Microsoft's Azure cloud goes a bit wobbly in West Europe • The Register Forums

Thursday 1st May 2014 16:19 GMT hplasm

DaaS

Downtime as a Service.

Continuing Innovation from Microsoft.

32 3
Thursday 1st May 2014 16:28 GMT dogged

In before

the inevitable Bob Vistakin claim that nobody else ever has downtime.

6 1
Thursday 1st May 2014 16:30 GMT John 104

Small Scale

Still, an outage of much smaller scale than the last time around for MS and AWS..

0 0
Thursday 1st May 2014 16:54 GMT Anonymous Coward

Get it at the Windows Shop

The Azure YoYo.

8 1
Thursday 1st May 2014 17:07 GMT Proud Father

Huh?

I thought these wonderful cloud systems were supposed to be highly reliable?

Like system redundancy, fail safe, multiple copies of data etc etc so if something fails it just keeps going with the remaining working resources?

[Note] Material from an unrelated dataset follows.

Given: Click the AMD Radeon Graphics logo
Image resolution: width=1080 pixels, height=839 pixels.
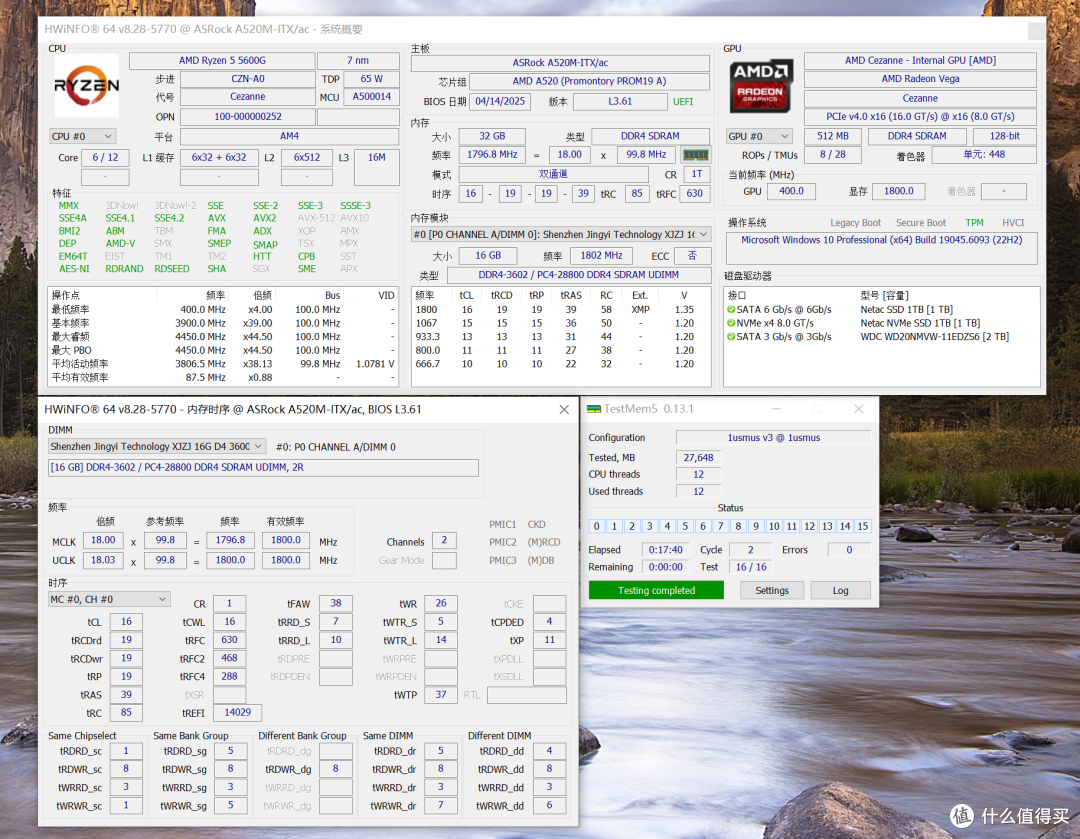Looking at the screenshot, I should click(760, 86).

Isn't that the whole point of these cloud systems?

13 0
1. Thursday 1st May 2014 17:40 GMT Anonymous Coward
  
  Re: Huh?
  
  "I thought these wonderful cloud systems were supposed to be highly reliable?"
  
  Nope - circa 99.9% uptime is the quoted norm. Azure has historically been a bit more reliable than say Amazon S3 though.
  
  "Like system redundancy, fail safe, multiple copies of data etc etc so if something fails it just keeps going with the remaining working resources?"
  
  That's why Azure has multiple regions - so that you can create applications that are resilient to a local issue.
  
  4 8
  1. Friday 2nd May 2014 00:47 GMT Levente Szileszky
    
    Re: Huh?
    
    "Nope - circa 99.9% uptime is the quoted norm. Azure has historically been a bit more reliable than say Amazon S3 though."
    
    Ahahahaha, thanks for the afternoon laugh.
    
    7 3
  2. Friday 2nd May 2014 10:20 GMT Anonymous Coward
    
    Re: Huh?
    
    Nope - circa 99.9% uptime is the quoted norm.....
    
    And the powers that be want telephony in the cloud. HA!
    
    5 9's minimum or no go.
    
    1 0
  3. Friday 2nd May 2014 11:28 GMT Dan 55
    
    Re: Huh?
    
    "That's why Azure has multiple regions - so that you can create applications that are resilient to a local issue."
    
    Funny how the whole lot regularly dies on its arse though.
    
    4 2
2. Monday 12th May 2014 15:42 GMT Tom 38
  
  Re: Huh?
  
  I thought these wonderful cloud systems were supposed to be highly reliable?
  
  No, they are supposed to be cheaper in capex.
  
  Everyone's comments here are proof that it is possible to build a reliable service on top of an unreliable service, TCP being a reliable service that is implemented over IP, an unreliable service. The idea of clouds is that lower capex costs allow you to dynamically scale your loads, allowing you to provide a reliable service to your users that is built on commodity cloud servers that may be unreliable.
  
  Not seen one done right so far though, and if you are in business long enough, the benefit of lower capex is quickly extinguished by the massive increase in opex.
  
  0 0
Thursday 1st May 2014 17:41 GMT Steve Knox

It's your fault

If you'd allow MS to store copies of all of your data here in the US, they could just redirect affected customers to a US mirror.

5 0
1. Saturday 3rd May 2014 05:05 GMT Phil_Evans
  
  Re: It's your fault
  
  That's right Steve, then we could all have a single geo-lo and no data redundancy at all. I'm not going to fall for the old NSA/Orwellian barb there since there are so many good jokes to Make about msft before we even get to that :-)
  
  1 0
2. Saturday 3rd May 2014 19:53 GMT Anonymous Coward
  
  Re: It's your fault
  
  Azure has 2 regions in Europe. No need to send your data all the way to the colonies.
  
  0 0
Thursday 1st May 2014 18:10 GMT BlueGreen

I wonder if it's down to their love of complexity

MS are addicted to complexity. If you use their site, it needs JScript. If you use hotmail it uses an utter ton of JS. If you use their products they tie in together to make a gordian knot that can't be cut. It's deliberate; put one foot into their garden and they try to tie you down forever. So, they are addicted to complexity. The downside is bugs and failure. I wonder if that's the ultimate root of their cloud problems, as well as their desktop flakiness[*].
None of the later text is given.